Entrées enregistrées:
---

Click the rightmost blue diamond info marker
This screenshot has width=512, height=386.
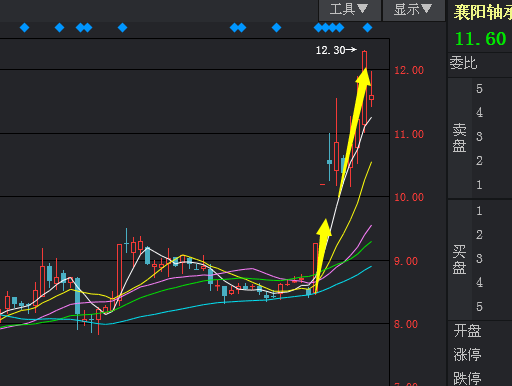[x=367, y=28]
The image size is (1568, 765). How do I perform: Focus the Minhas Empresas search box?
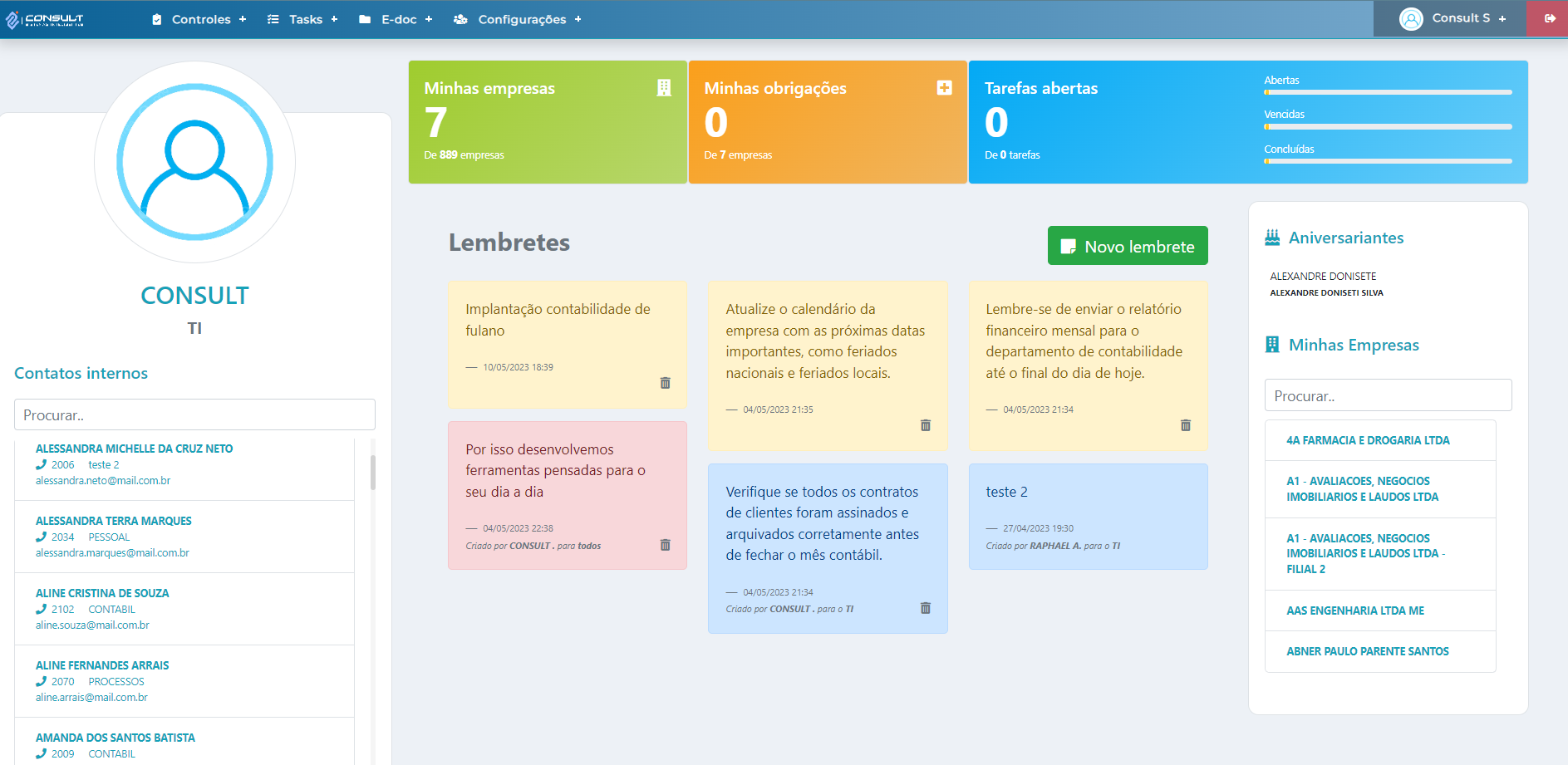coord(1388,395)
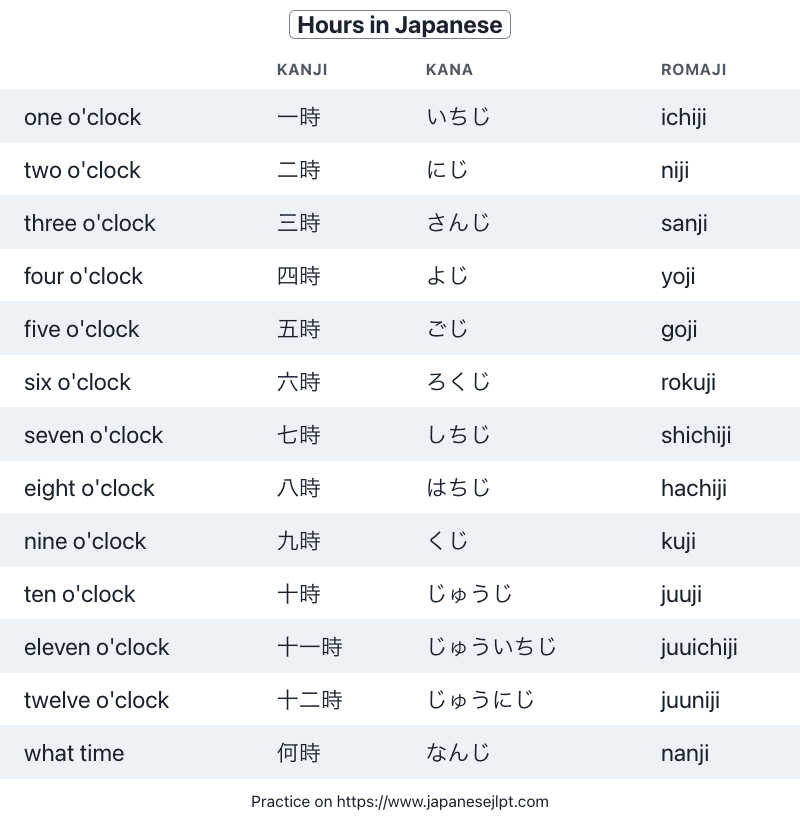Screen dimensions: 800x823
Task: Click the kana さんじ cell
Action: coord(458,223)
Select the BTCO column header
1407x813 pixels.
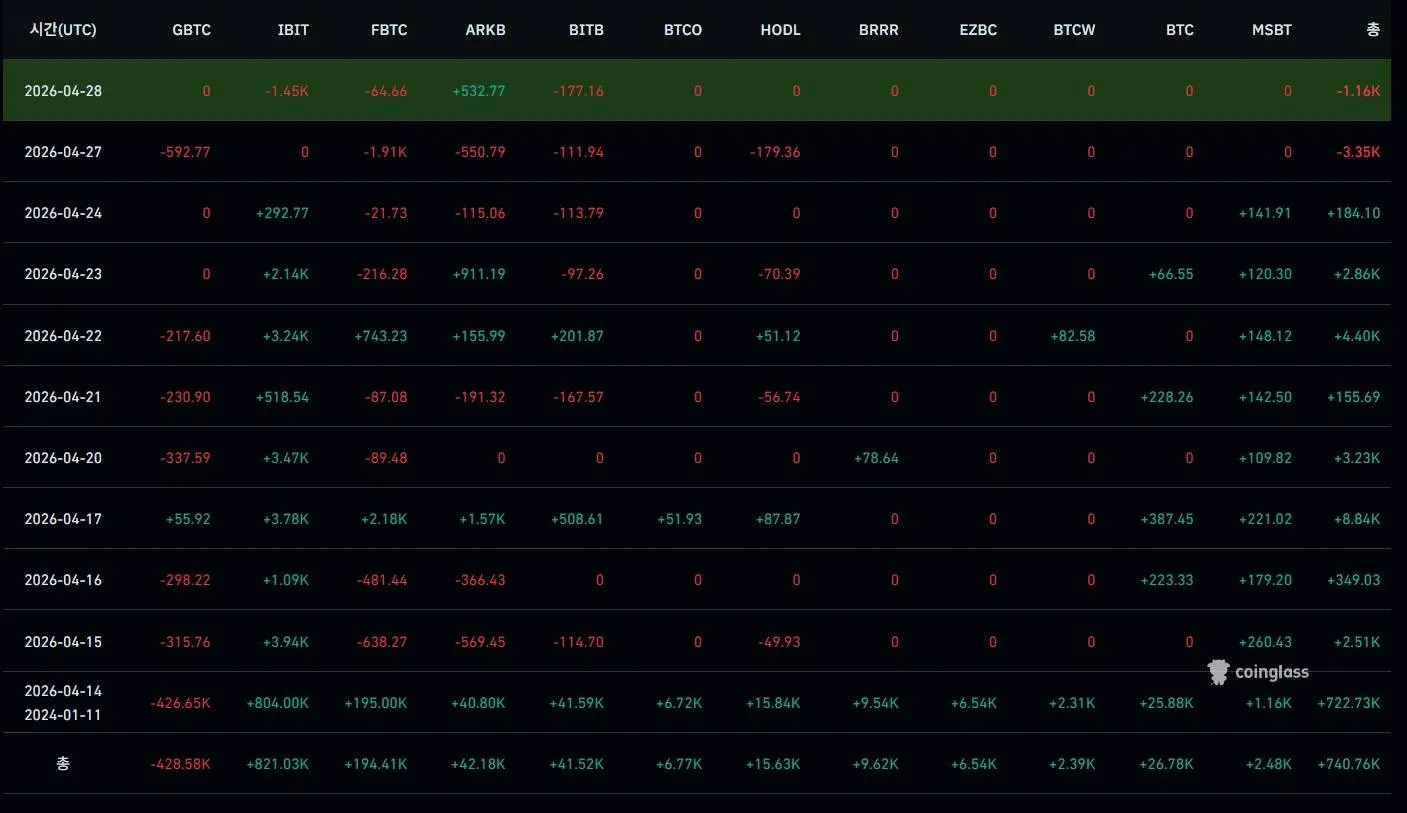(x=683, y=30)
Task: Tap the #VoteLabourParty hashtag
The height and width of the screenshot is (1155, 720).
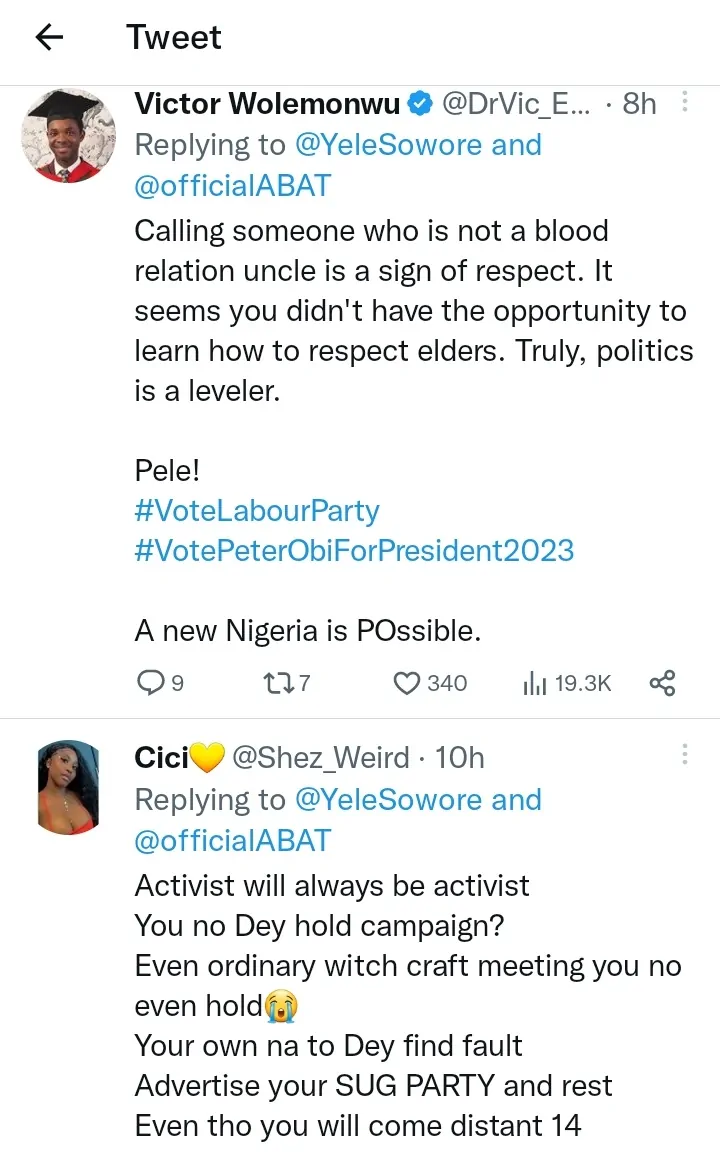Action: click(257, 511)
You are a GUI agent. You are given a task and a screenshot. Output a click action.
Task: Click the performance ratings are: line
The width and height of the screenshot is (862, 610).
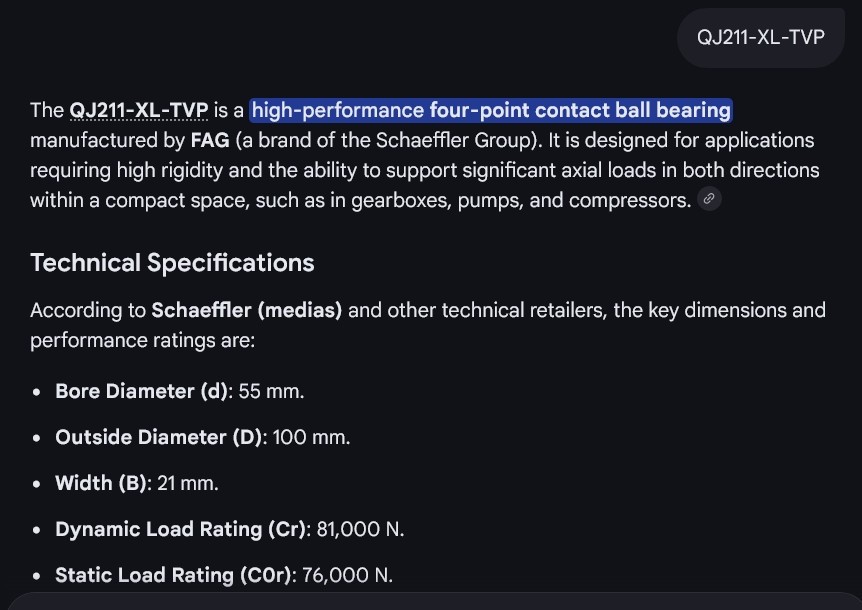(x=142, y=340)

---

*CONSIGNES*:
Relevez toutes les lignes des données ci-dessus où figure la chaîne « height », puis recopiez-les intégralement.

*TÂCHE ACCOMPLIE*:
This screenshot has width=512, height=386.
The height and width of the screenshot is (1155, 720).
The width and height of the screenshot is (862, 610).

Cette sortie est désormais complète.